Shaklee Loses Major Endorser

Shaklee Loses Major Endorser
Harvard Anti-Aging Researcher Quits Board

December 30th, 2008
A prominent Harvard Medical School scientist quit the scientific advisory board of Shaklee last week claiming they misused his name to promote one of their anti-aging drink products.

David Sinclair, a geneticist who conducts longevity research, joined Shaklee's advisory board last August and has spoken at a Shaklee convention about the antioxidant resveratrol, which is an ingredient in Shaklee's Vivix drink product. When The Wall Street Journal contacted Sinclair and questioned his apparent endorsement of this product he resigned from his position with Shaklee. Sinclair told the WSJ, "This decision was prompted in significant part by my recent realization as to how my association with Shaklee and my research have been used contrary to the intents and purposes of my agreement... To my dismay I have found numerous uses of my name and reputation on the Web and in other media that implies endorsement by me of Shaklee's Vivix product". Although no legal action has yet been taken, Sinclair is quoted in The WSJ as stating, "I have engaged counsel to deal with this matter and have demanded that Shaklee cease using my name."

In a statement to The WSJ, Shaklee disagreed with Sinclair saying, "every implied product endorsement was in Dr. Sinclair's own words, and every Shaklee use of his name - whether in print or video - was preapproved by him in keeping with our agreement."

A Harvard spokesman said the agreement between Sinclair and Shaklee was reviewed by Harvard, and confirmed that "The Harvard name is not allowed to be used to endorse products, and faculty and researchers are not allowed to use their affiliation as a means to endorse a product."

The Wall Street Journal article can be viewed here:



Did Shaklee corporate overstep the boundaries of their agreement with Dr. Sinclair? Did Dr. Sinclair "endorse" Shaklee's Vivix product?

Well, thanks to the advent of cell phone video we don't have to wonder. Just watch HERE.

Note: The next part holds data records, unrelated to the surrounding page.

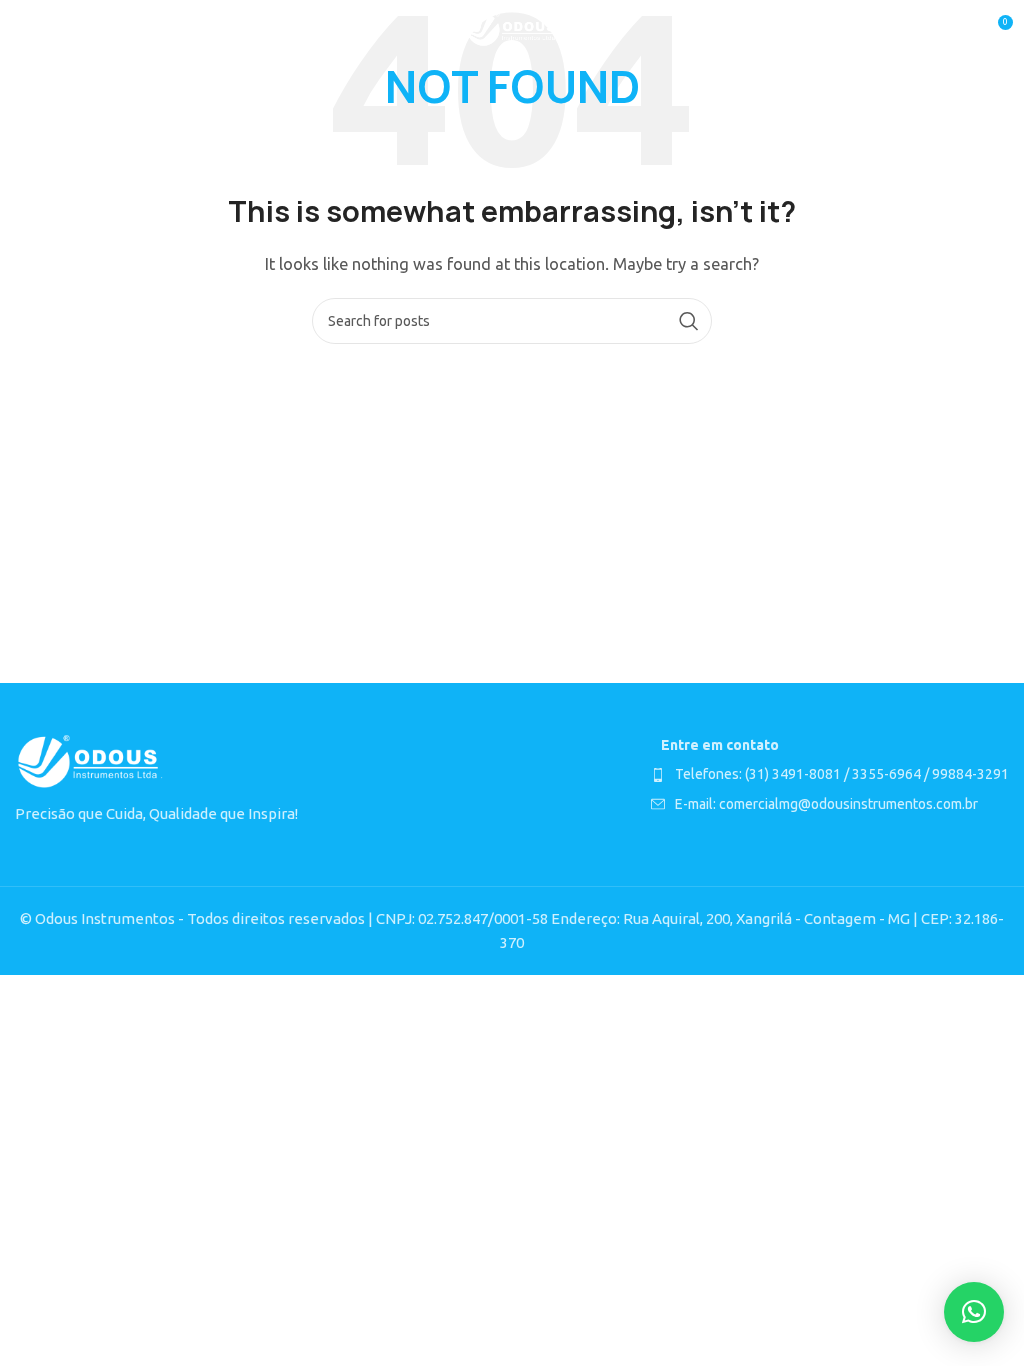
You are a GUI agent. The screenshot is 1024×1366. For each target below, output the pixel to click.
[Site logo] (512, 28)
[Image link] (90, 761)
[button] (974, 1312)
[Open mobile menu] (25, 30)
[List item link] (830, 774)
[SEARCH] (689, 321)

Although Dr. Sinclair never specifically mentions the Vivix brand, he does pretty clearly imply that he's talking about a specific Shaklee product, or products. Dr. Sinclair will likely have to answer to Harvard as to whether there was a conflict of interest here, and the fact Sinclair was paid to be on Shaklee's board probably won't help his case.

But here's the bottom line: They're both right. I can find zero evidence that Shaklee, the company, has in any way imbued more credibility to their Vivix product than Dr. Sinclair already has in his own words. But then, when I went online and reviewed what's out there regarding Dr. Sinclair and Vivix I surely saw the same thing he's referring to when he said "To my dismay I have found numerous uses of my name and reputation on the Web... that implies endorsement by me of Shaklee's Vivix product."

In other words, it's the fault of Shaklee distributors for assuming Dr. Sinclair's clearly implied endorsement, as seen on the video, was legitimate and sincere.

Len Clements
Founder & CEO
MarketWave, Inc.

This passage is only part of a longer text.